Health Data Science, Harvard University, Boston, MA 02120, USA.
Analytics Center of Excellence, IQVIA, Cambridge, MA 02139, USA.
Bioinformatics. 2021 May 5;37(6):830-836. doi: 10.1093/bioinformatics/btaa880.
Drug-target interaction (DTI) prediction is a foundational task for in-silico drug discovery, which is costly and time-consuming due to the need of experimental search over large drug compound space. Recent years have witnessed promising progress for deep learning in DTI predictions.
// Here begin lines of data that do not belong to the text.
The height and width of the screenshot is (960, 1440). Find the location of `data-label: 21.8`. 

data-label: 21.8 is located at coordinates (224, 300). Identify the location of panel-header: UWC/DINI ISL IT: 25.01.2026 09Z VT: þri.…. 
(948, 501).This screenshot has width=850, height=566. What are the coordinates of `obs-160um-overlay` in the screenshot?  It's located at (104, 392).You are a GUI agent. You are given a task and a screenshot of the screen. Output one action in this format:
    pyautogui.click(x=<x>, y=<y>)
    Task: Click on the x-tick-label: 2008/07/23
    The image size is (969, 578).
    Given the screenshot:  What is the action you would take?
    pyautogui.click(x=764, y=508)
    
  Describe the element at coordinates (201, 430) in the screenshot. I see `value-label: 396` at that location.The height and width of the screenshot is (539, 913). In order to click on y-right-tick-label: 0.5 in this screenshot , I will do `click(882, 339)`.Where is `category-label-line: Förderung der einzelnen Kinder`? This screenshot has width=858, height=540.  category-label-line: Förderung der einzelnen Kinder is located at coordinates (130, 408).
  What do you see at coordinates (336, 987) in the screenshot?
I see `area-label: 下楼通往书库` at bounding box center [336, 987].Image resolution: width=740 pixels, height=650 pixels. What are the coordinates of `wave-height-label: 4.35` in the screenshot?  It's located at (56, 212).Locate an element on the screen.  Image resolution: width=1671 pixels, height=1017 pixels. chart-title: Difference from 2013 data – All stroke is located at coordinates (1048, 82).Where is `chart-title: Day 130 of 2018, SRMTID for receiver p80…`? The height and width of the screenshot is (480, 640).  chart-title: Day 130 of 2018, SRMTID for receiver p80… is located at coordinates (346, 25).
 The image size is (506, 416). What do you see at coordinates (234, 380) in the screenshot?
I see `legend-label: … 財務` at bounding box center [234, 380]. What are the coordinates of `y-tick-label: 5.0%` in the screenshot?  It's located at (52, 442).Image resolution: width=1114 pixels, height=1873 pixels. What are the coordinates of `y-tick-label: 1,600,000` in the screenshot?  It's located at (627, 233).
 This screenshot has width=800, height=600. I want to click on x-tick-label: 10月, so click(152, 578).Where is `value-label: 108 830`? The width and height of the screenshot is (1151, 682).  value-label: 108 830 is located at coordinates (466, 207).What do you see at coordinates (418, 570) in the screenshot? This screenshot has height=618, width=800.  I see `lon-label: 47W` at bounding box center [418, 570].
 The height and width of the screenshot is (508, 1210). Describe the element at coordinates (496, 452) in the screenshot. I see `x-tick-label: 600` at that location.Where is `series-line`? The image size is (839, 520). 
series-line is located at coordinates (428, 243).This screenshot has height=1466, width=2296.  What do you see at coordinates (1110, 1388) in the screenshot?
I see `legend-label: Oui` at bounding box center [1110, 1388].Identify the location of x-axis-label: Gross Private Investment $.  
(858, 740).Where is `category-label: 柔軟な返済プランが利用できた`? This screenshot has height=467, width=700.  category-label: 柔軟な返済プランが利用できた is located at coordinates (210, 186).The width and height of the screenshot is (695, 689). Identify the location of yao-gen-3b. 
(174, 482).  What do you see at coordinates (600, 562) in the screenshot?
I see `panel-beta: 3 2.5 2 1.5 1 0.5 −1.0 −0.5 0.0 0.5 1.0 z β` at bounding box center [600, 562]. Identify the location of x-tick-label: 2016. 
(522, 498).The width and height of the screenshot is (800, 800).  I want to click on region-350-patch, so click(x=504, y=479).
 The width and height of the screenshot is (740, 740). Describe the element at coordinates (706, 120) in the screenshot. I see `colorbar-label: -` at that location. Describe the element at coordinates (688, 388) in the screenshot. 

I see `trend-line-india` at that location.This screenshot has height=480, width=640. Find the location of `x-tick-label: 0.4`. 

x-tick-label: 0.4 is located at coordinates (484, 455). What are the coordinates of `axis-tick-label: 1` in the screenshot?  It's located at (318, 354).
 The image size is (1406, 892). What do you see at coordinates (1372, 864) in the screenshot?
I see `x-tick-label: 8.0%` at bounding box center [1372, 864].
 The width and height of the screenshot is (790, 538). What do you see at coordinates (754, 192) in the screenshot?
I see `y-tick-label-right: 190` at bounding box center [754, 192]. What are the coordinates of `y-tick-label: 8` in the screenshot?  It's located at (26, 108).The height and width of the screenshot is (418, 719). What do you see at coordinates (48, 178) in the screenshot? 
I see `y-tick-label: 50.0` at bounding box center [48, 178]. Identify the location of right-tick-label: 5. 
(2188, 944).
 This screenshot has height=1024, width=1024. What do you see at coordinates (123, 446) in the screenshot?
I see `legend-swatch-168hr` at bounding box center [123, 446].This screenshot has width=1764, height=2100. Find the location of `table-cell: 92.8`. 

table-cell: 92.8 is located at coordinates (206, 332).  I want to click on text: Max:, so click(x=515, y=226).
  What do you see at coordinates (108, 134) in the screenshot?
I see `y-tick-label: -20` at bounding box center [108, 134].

However, the following challenges are still open: (i) existing molecular representation learning approaches ignore the sub-structural nature of DTI, thus produce results that are less accurate and difficult to explain and (ii) existing methods focus on limited labeled data while ignoring the value of massive unlabeled molecular data.
We propose a Molecular Interaction Transformer (MolTrans) to address these limitations via: (i) knowledge inspired sub-structural pattern mining algorithm and interaction modeling module for more accurate and interpretable DTI prediction and (ii) an augmented transformer encoder to better extract and capture the semantic relations among sub-structures extracted from massive unlabeled biomedical data. We evaluate MolTrans on real-world data and show it improved DTI prediction performance compared to state-of-the-art baselines.
The model scripts are available at https://github.com/kexinhuang12345/moltrans.
Supplementary data are available at Bioinformatics online.
药物-靶标相互作用(DTI)预测是计算药物发现的基础任务,由于需要在大型药物化合物空间中进行实验搜索,因此成本高且耗时。近年来,深度学习在 DTI 预测方面取得了有希望的进展。然而,以下挑战仍然存在:(i)现有的分子表示学习方法忽略了 DTI 的亚结构性质,因此产生的结果准确性较低且难以解释;(ii)现有的方法侧重于有限的标记数据,而忽略了大量未标记分子数据的价值。
我们提出了一种分子相互作用转换器(MolTrans),通过以下方式解决这些限制:(i)知识启发的亚结构模式挖掘算法和交互建模模块,用于更准确和可解释的 DTI 预测;(ii)增强的转换器编码器,用于更好地从大量未标记的生物医学数据中提取和捕获亚结构之间的语义关系。我们在真实数据上评估了 MolTrans,并表明它与最先进的基线相比提高了 DTI 预测性能。
模型脚本可在 https://github.com/kexinhuang12345/moltrans 上获得。
补充数据可在 Bioinformatics 在线获得。